## CONSEGNA
Riporta tutte le righe del materiale in cui compare la parola "Given".

## MATERIALE FORNITO
^^^^^^^^^^^^^^^^

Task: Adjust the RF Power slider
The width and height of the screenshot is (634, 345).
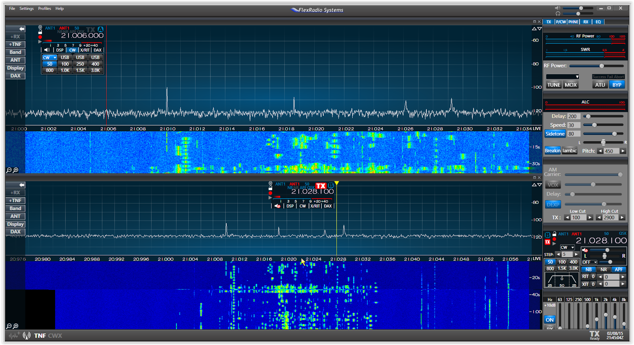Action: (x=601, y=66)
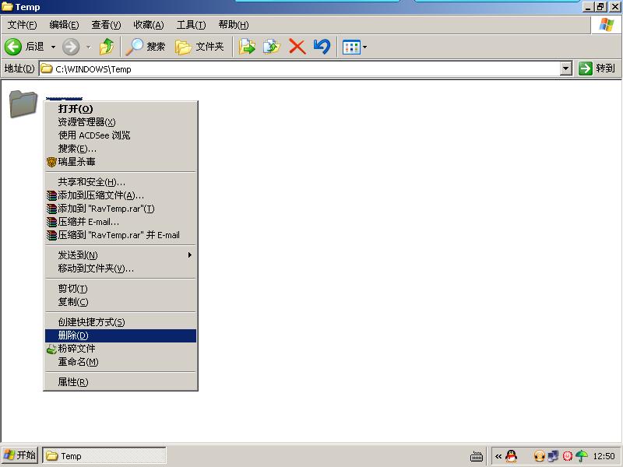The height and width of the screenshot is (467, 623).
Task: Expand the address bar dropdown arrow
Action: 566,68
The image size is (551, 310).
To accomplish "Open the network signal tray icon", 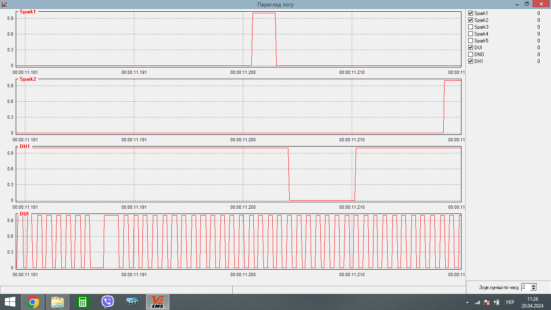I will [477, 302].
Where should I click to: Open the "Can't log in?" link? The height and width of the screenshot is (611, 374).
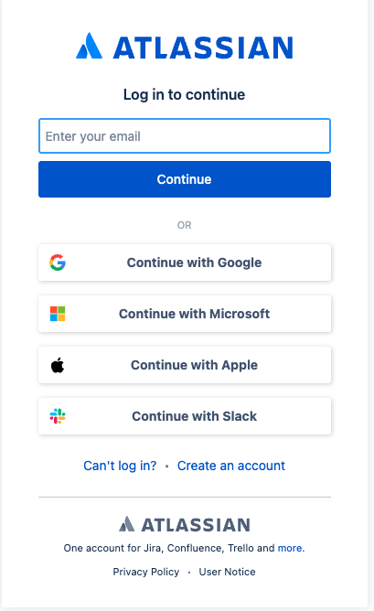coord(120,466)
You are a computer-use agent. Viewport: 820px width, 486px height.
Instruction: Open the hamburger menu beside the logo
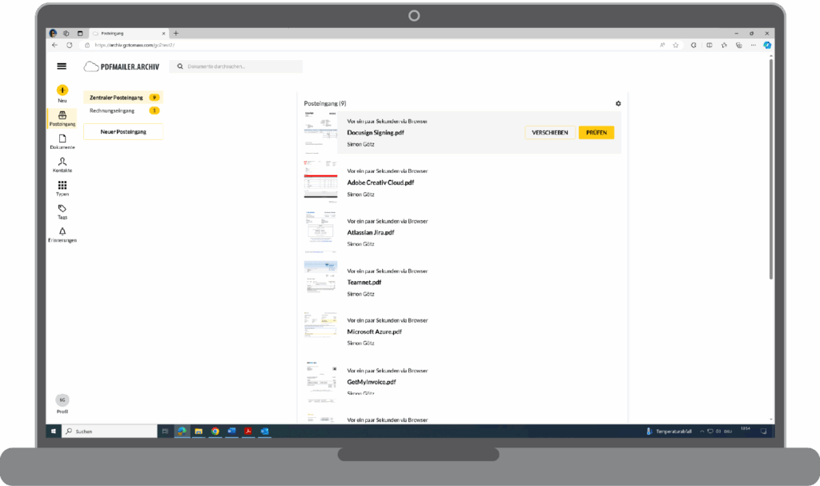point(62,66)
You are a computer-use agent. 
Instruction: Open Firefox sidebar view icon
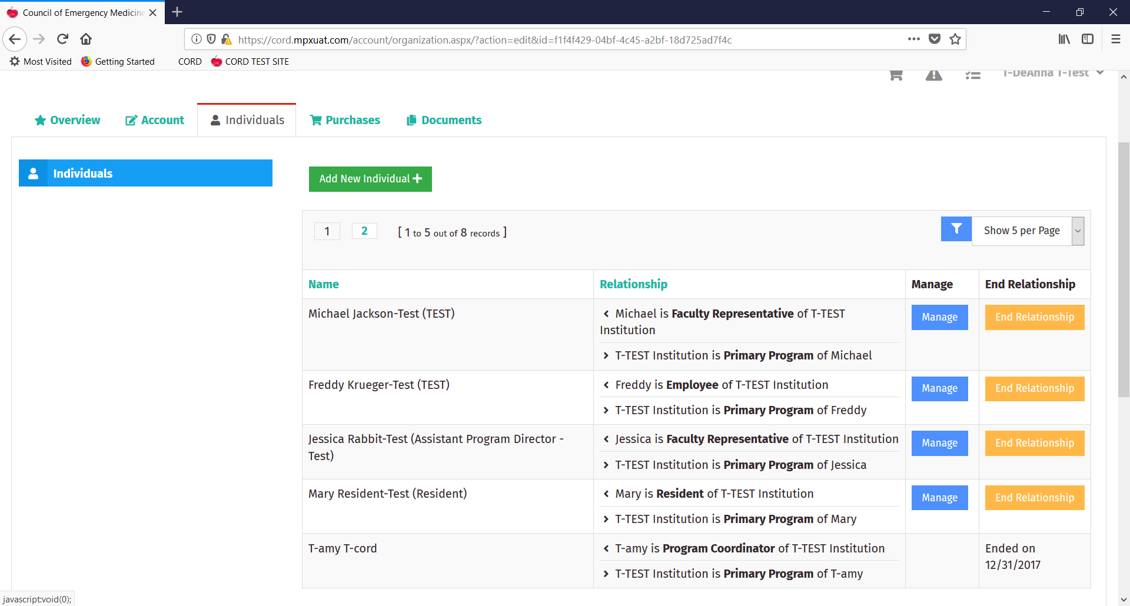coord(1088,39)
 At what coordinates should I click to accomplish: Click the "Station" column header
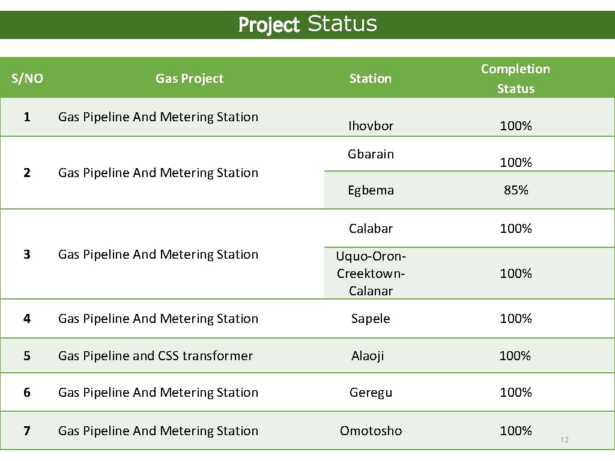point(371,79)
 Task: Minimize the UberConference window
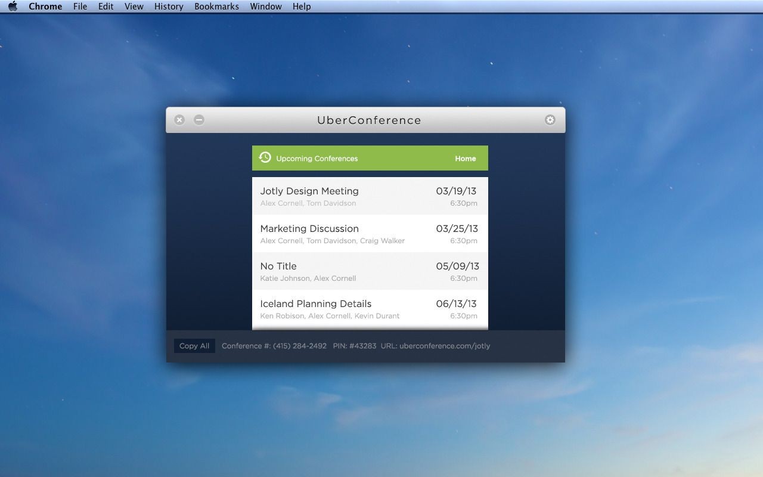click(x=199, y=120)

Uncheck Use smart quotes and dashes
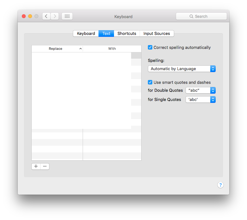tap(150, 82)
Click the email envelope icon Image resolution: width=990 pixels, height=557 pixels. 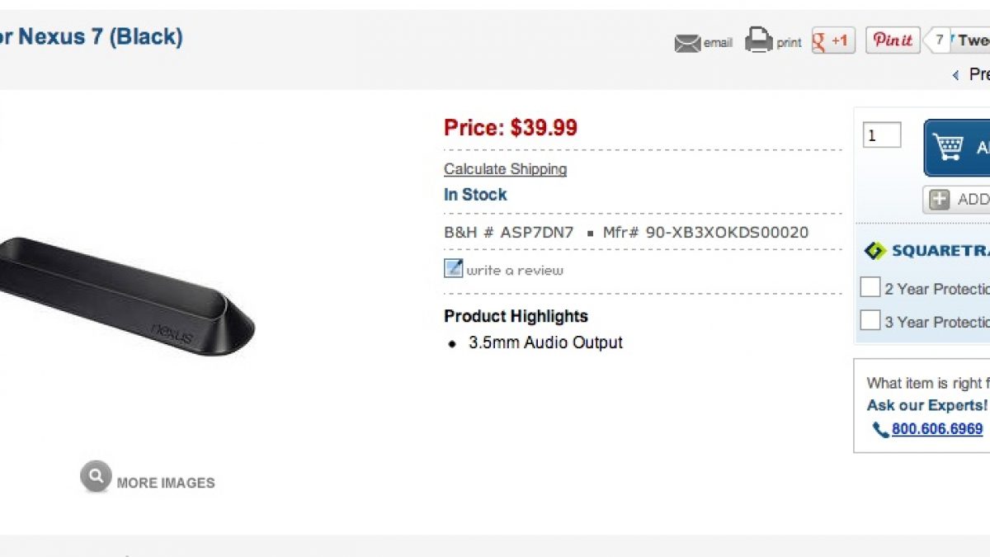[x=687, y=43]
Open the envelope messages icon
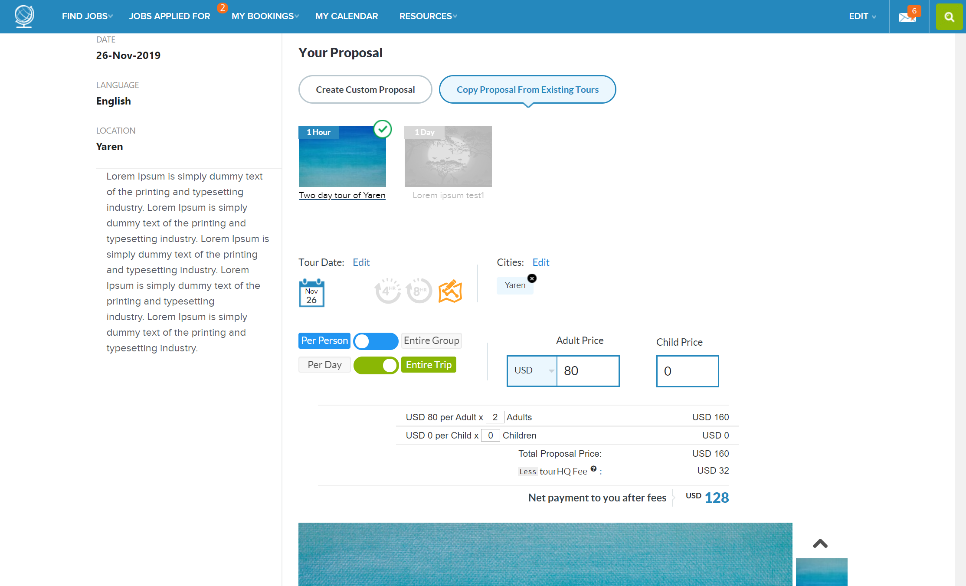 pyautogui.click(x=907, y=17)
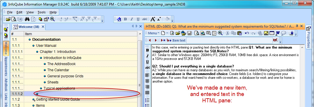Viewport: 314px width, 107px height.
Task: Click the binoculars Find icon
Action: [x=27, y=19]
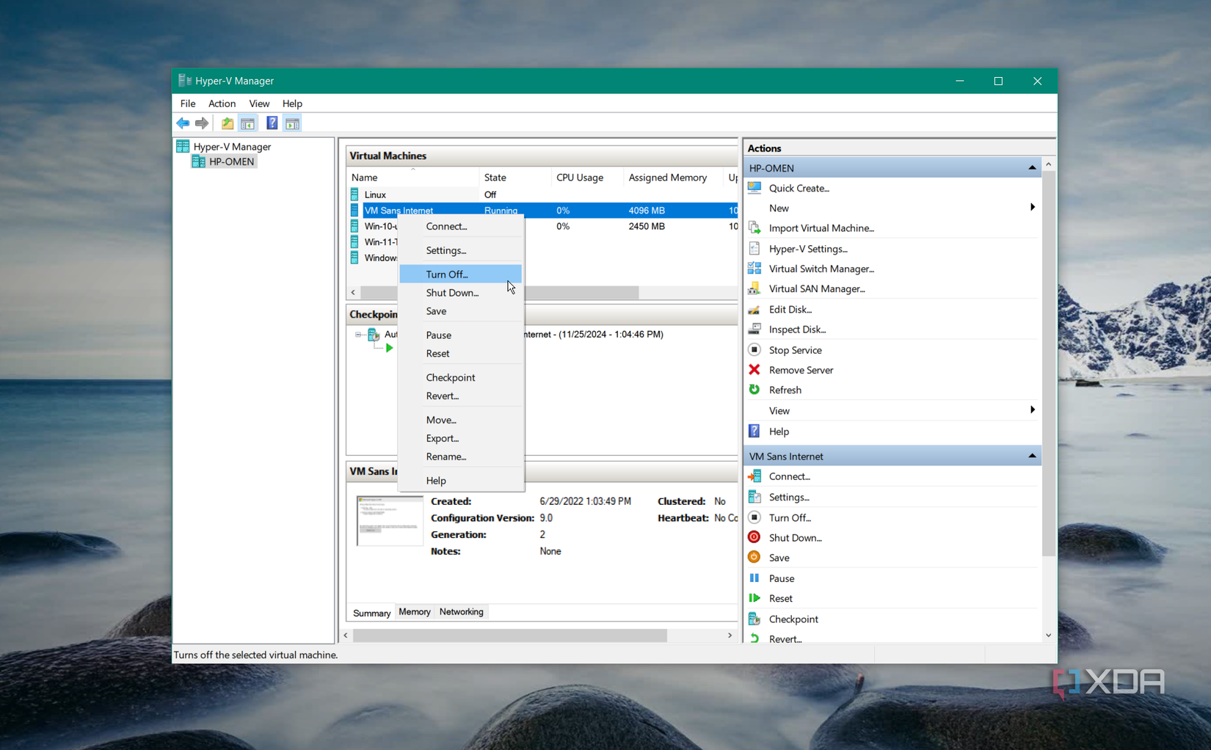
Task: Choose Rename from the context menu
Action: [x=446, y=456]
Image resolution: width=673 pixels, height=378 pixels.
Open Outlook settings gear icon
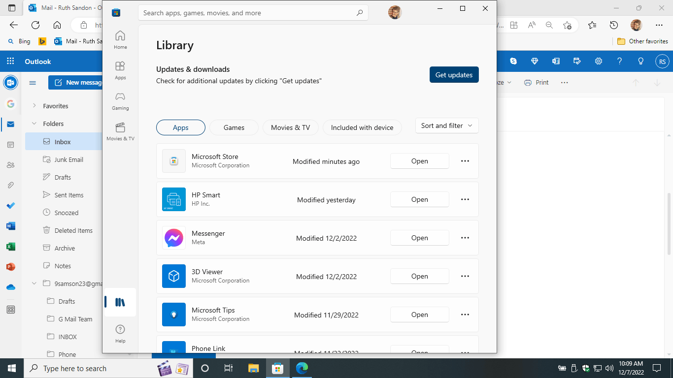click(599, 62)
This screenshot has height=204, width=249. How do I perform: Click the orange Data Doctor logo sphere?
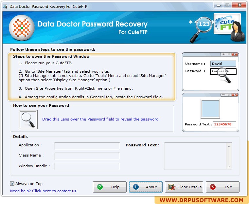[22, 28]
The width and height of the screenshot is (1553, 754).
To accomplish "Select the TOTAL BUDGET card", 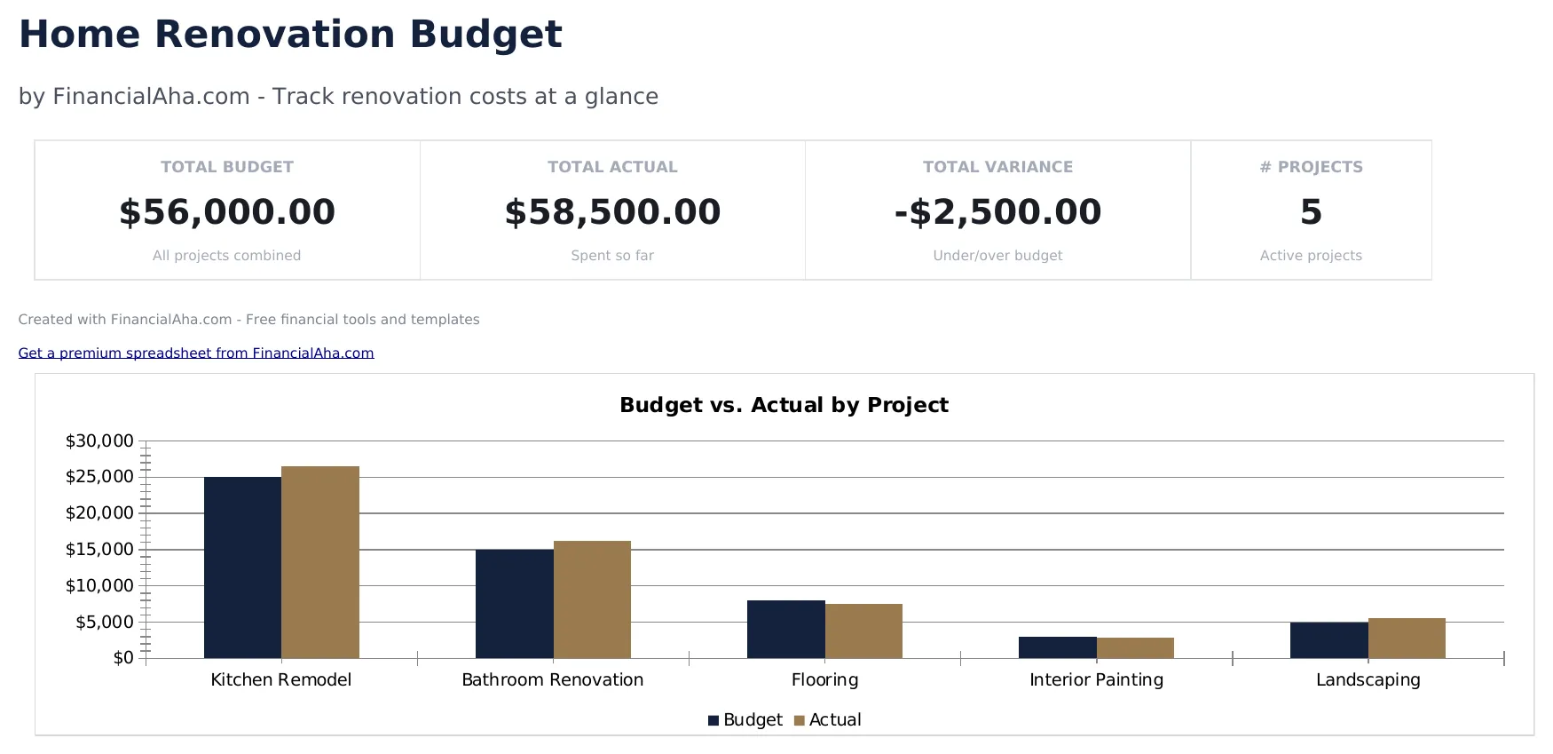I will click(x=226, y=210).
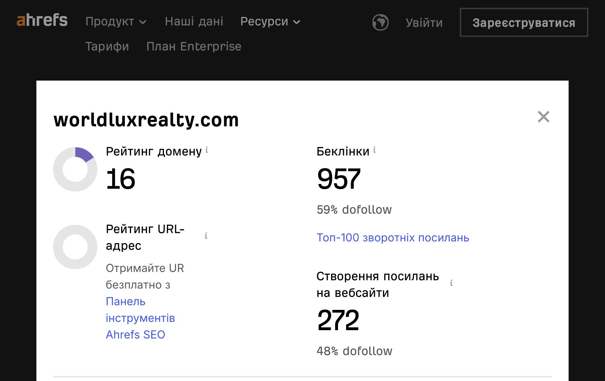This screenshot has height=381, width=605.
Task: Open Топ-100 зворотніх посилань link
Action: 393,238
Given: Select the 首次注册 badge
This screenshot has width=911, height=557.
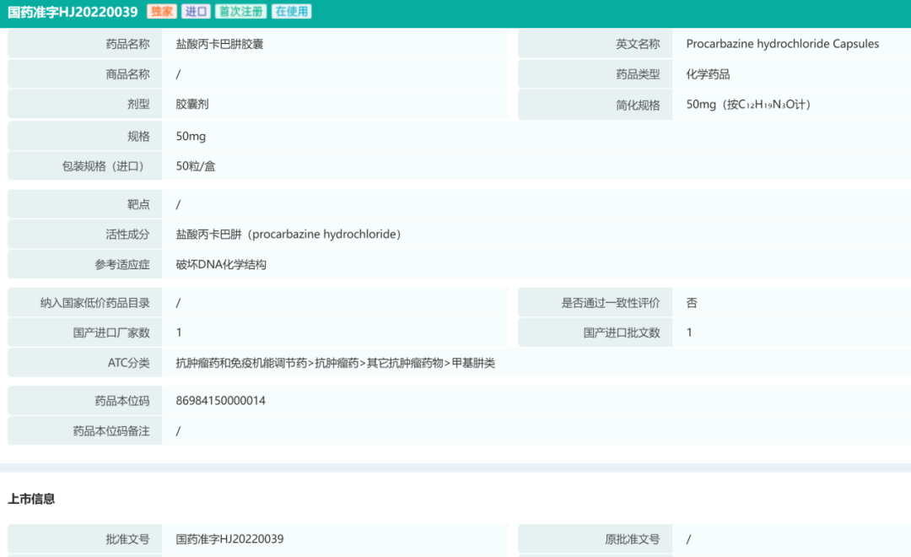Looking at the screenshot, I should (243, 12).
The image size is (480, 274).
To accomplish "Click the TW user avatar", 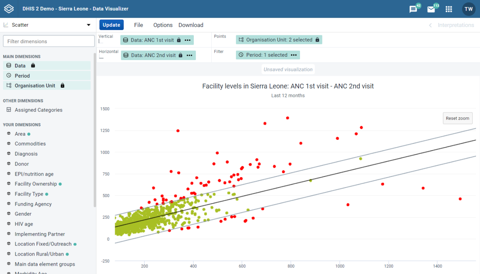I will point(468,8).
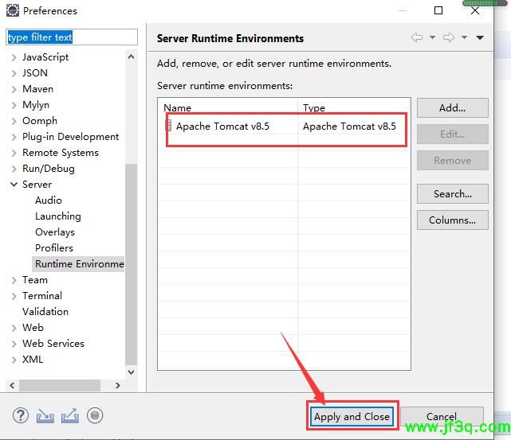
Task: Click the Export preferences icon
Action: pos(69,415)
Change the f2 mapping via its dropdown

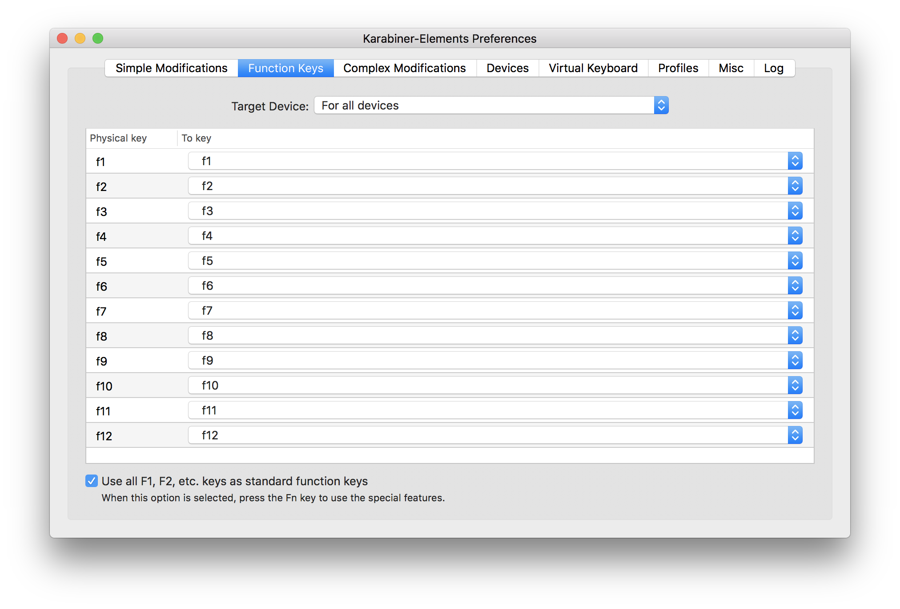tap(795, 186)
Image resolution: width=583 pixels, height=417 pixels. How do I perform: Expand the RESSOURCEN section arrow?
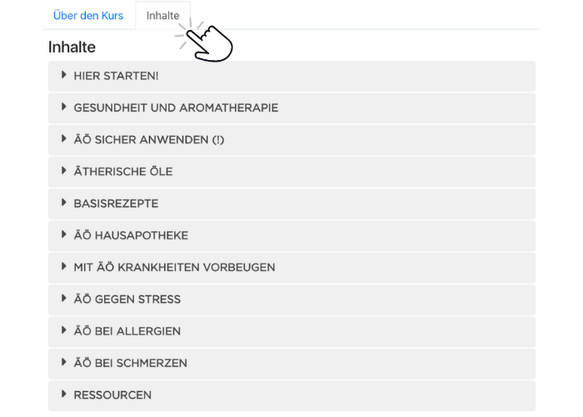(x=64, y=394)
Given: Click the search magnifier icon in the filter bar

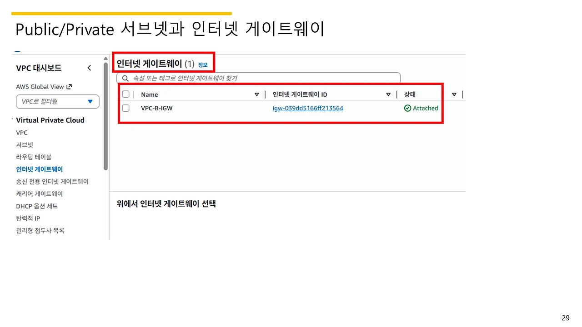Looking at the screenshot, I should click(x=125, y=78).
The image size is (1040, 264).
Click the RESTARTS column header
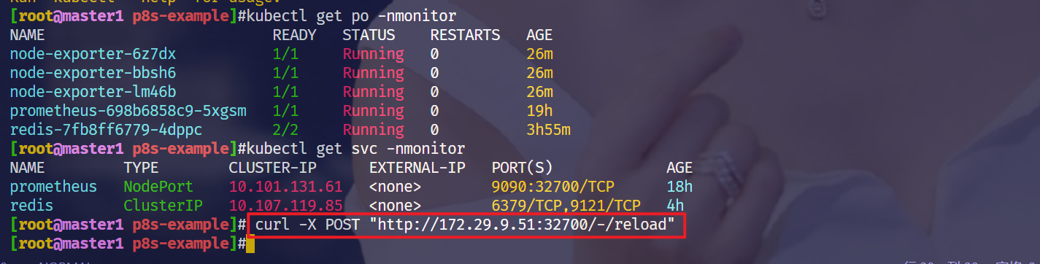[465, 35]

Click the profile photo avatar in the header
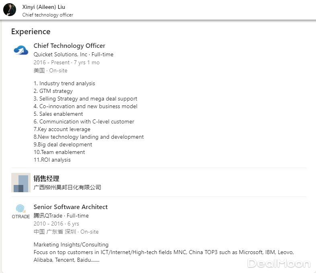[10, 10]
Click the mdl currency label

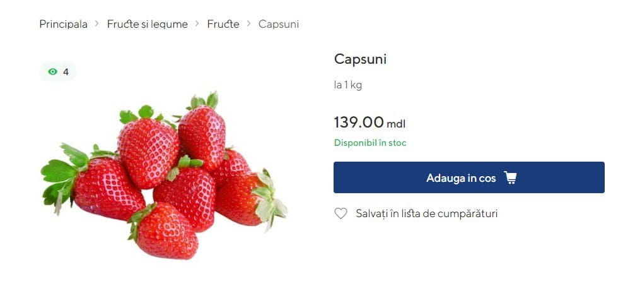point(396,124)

^^^^^^^^^^^^^^^^

## RISULTATO DELL'ESERCIZIO
Given: Select the 首次注册 badge
Given: Click the search magnifier icon in the filter bar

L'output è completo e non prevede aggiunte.